NHCs have remained in quality paralysis. For a range of reasons, the quality of occurrence data shared by NHCs with GBIF has hardly improved, despite the efforts of GBIF and other aggregators to flag at least some of the issues needing to be fixed. Also for a range of reasons, the quality of citizen-science records remains high. It is unfortunate that 1 million out of 9 million Smithsonian records have no eventDate in their Darwin Core versions, but it is encouraging that zero of the 1 billion eBird sighting records shared with GBIF have an invalid, unlikely or mismatched eventDate (here).
NHC reputation has become tied to data volume, not quality. Institutions enthusiastically publicise their digitisation programs, but only a few NHCs celebrate their quality control efforts. A NHC can earn bragging rights (“So excited to be sharing 43000 of our records with GBIF!” on Twitter) simply by mobilising a set of digital records, of unspecified quality.
No NHC certification scheme has appeared. Users typically filter occurrence records according to research requirements (e.g., records after 1950) or selected quality criteria (e.g., records with spatial uncertainty less than 10 km). At least one aggregator, the Atlas of Living Australia, filters out by default any occurrence records with selected problems. In general, users rely for quality assessment on the flags attached to individual records, and on the results of their own quality tests. A NHC data certification scheme doesn’t have a place in this picture.

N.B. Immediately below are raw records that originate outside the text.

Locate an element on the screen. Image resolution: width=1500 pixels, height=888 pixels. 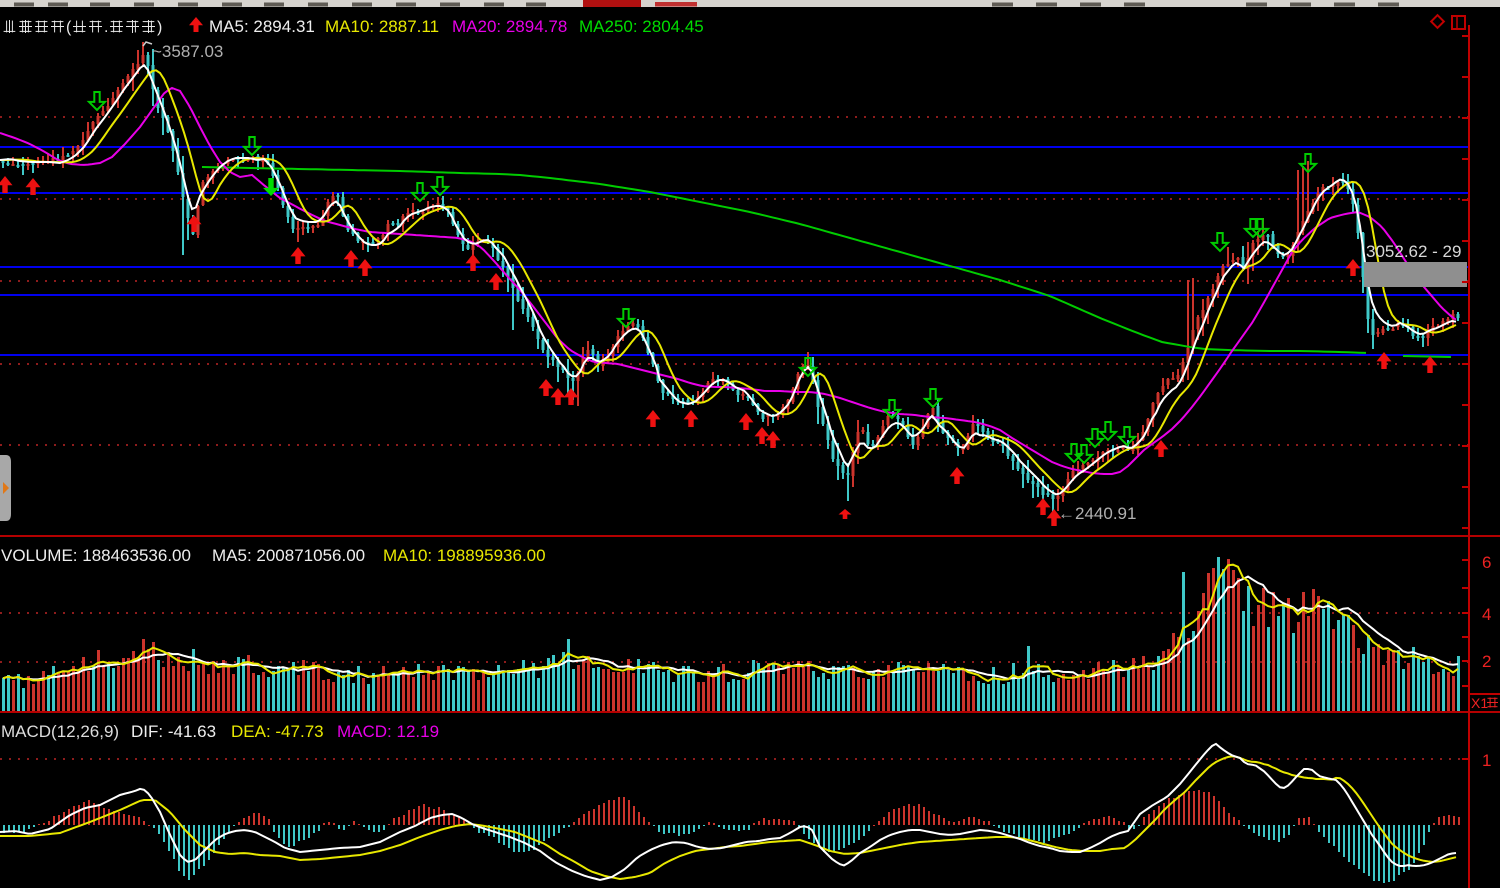
svg-text: 4 is located at coordinates (1486, 614).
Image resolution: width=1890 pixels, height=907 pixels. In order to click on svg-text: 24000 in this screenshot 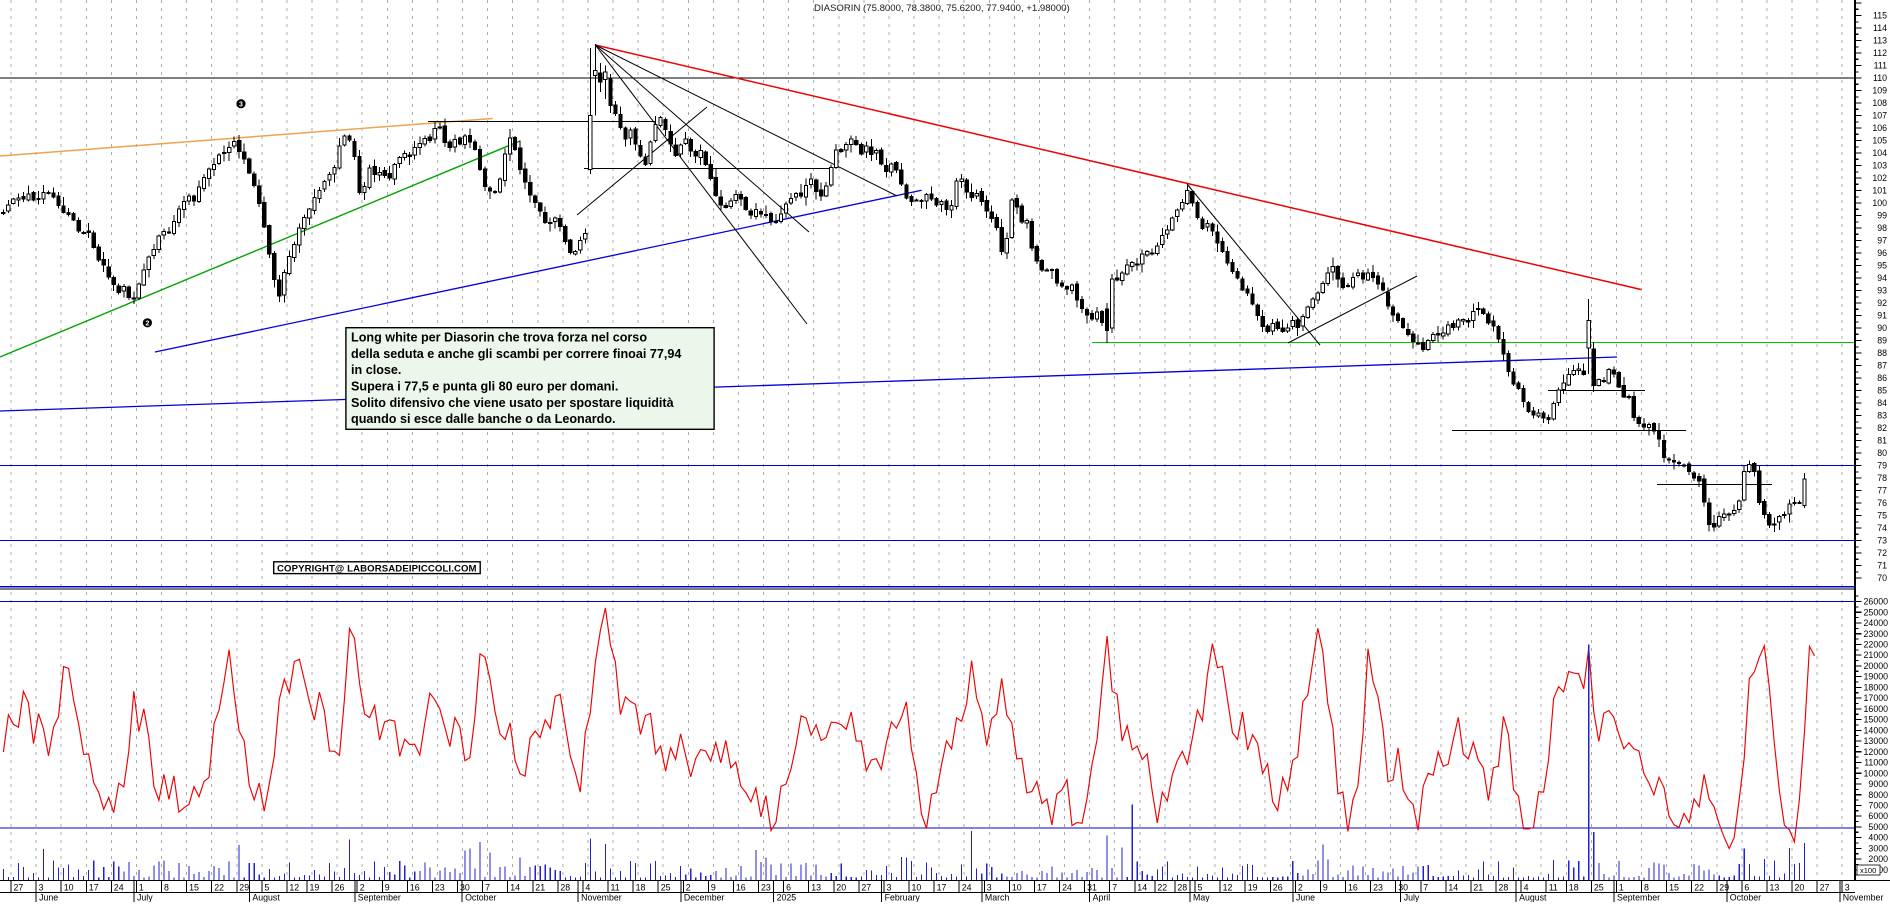, I will do `click(1876, 623)`.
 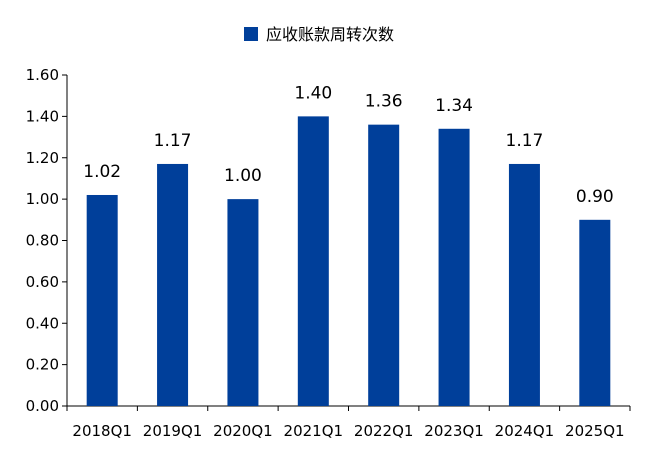 What do you see at coordinates (595, 197) in the screenshot?
I see `data-label: 0.90` at bounding box center [595, 197].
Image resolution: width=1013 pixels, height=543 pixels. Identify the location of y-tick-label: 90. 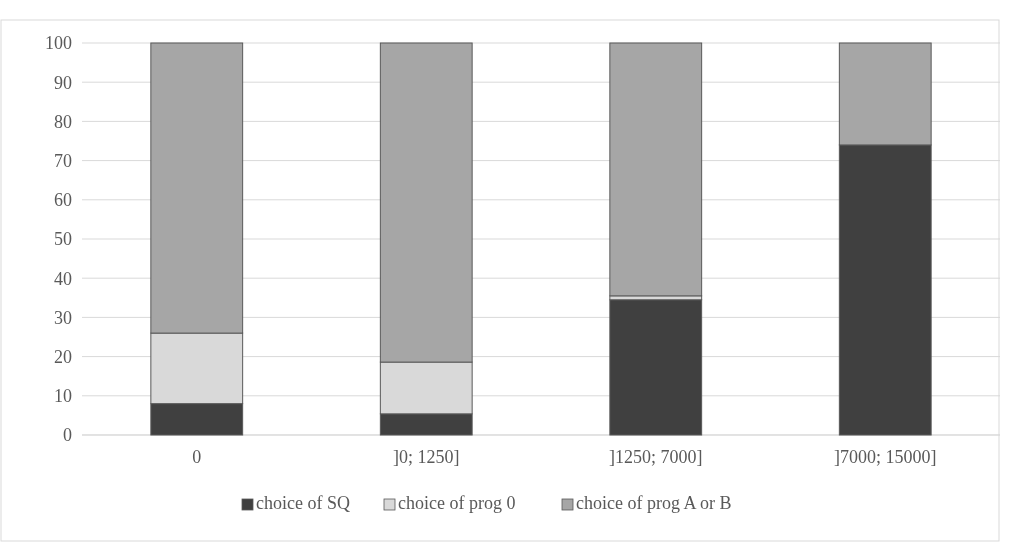
(63, 82).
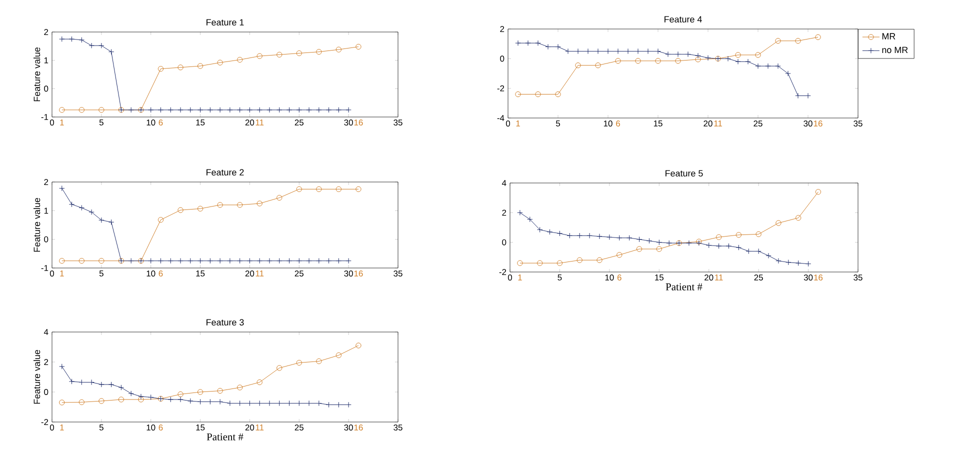 Image resolution: width=955 pixels, height=460 pixels. I want to click on chart-title: Feature 1, so click(225, 22).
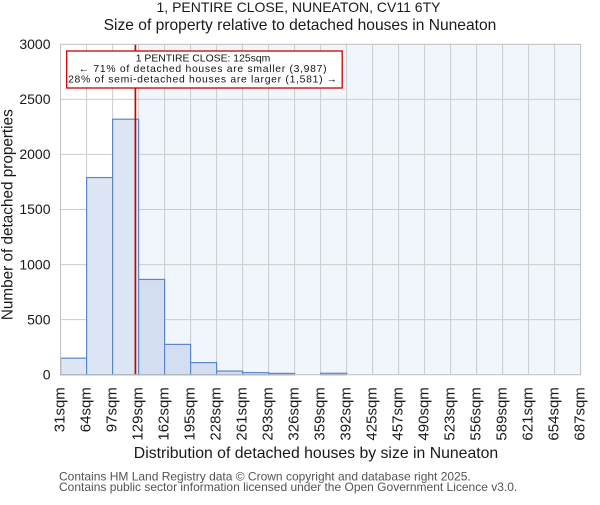  I want to click on svg-text: 687sqm, so click(580, 414).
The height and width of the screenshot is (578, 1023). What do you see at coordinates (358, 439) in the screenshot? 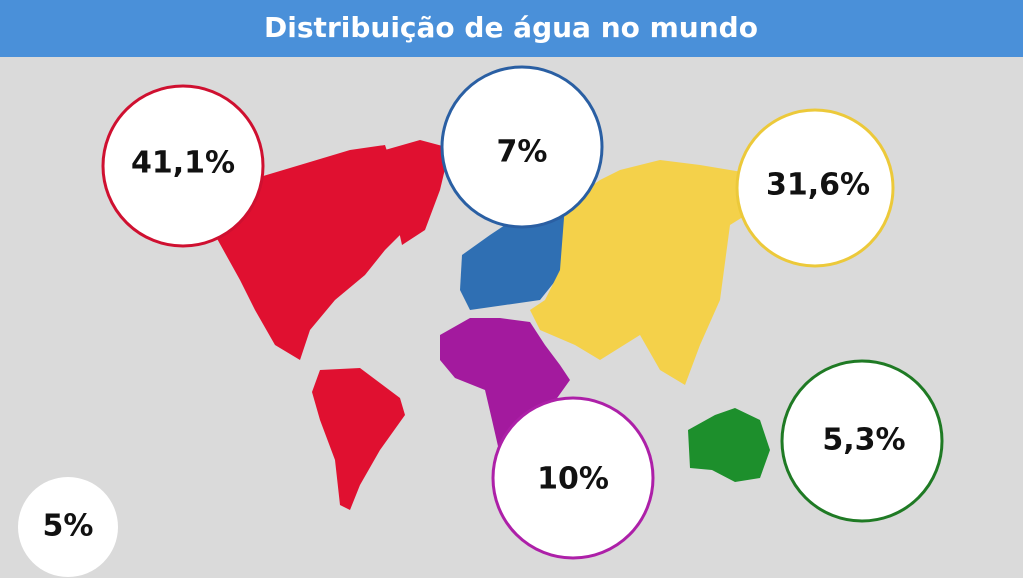
I see `south-america` at bounding box center [358, 439].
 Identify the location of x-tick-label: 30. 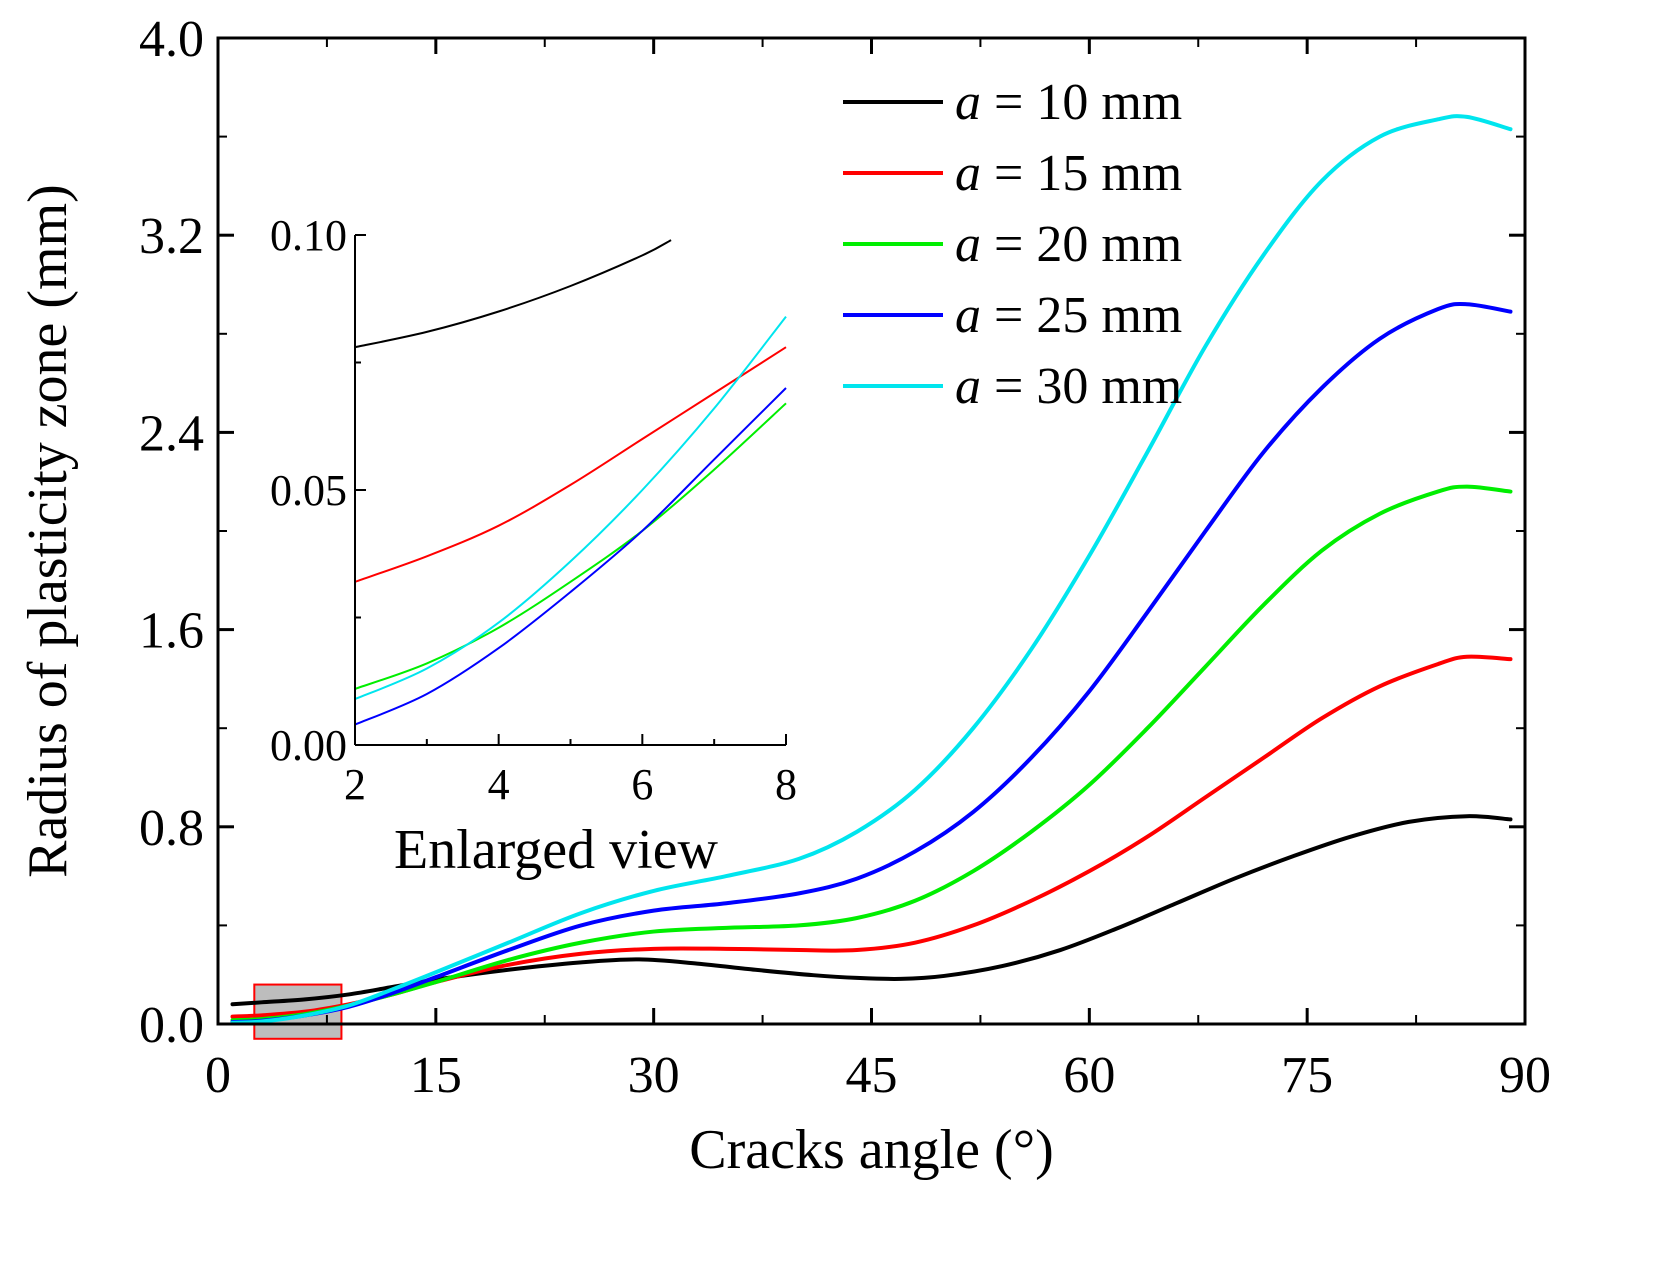
(654, 1076).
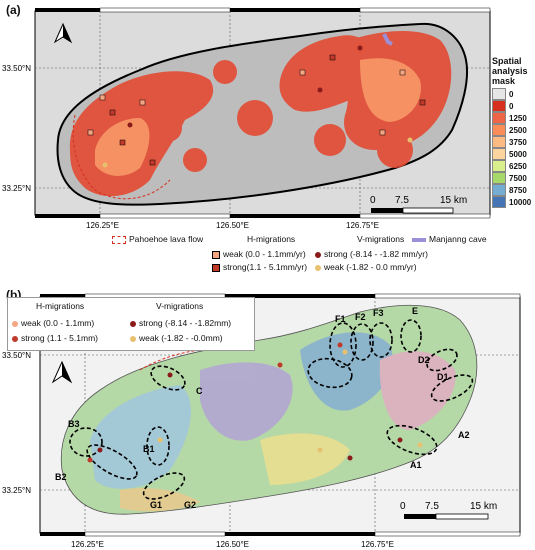  Describe the element at coordinates (454, 200) in the screenshot. I see `scale-a-2: 15 km` at that location.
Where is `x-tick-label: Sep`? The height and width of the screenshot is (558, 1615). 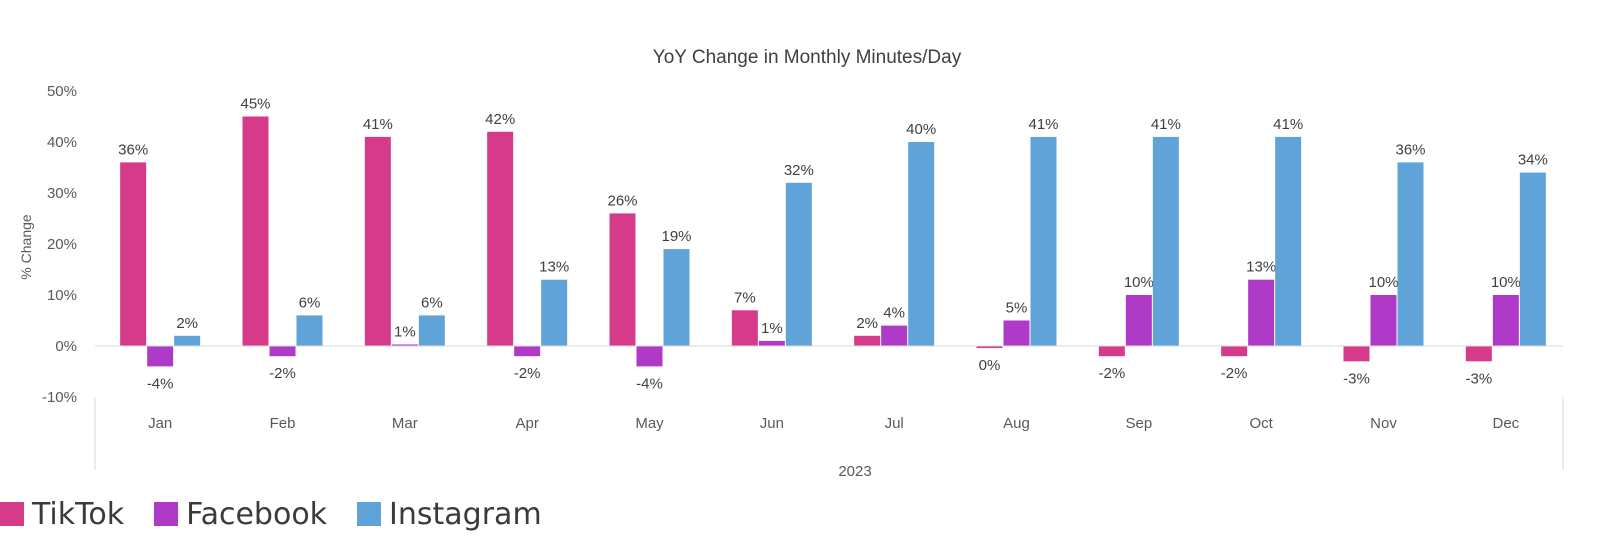
x-tick-label: Sep is located at coordinates (1138, 424).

No pressure has been applied by aggregators to encourage NHCs to improve data quality. Poor-quality datasets are not sandboxed by GBIF and their publishers are not notified of data quality problems (see example). No aggregator awards “orchids” to publishers of high-quality datasets and “onions” to publishers of low-quality datasets.
In summary, Chapman’s concern about institutional reputation and data quality was misplaced. His 2005 papers are still well worth reading for their excellent discussions of data quality and the documentation of quality control. I suspect, however, that their 2023 readers won’t be Chapman’s intended audience, namely data managers at NHCs.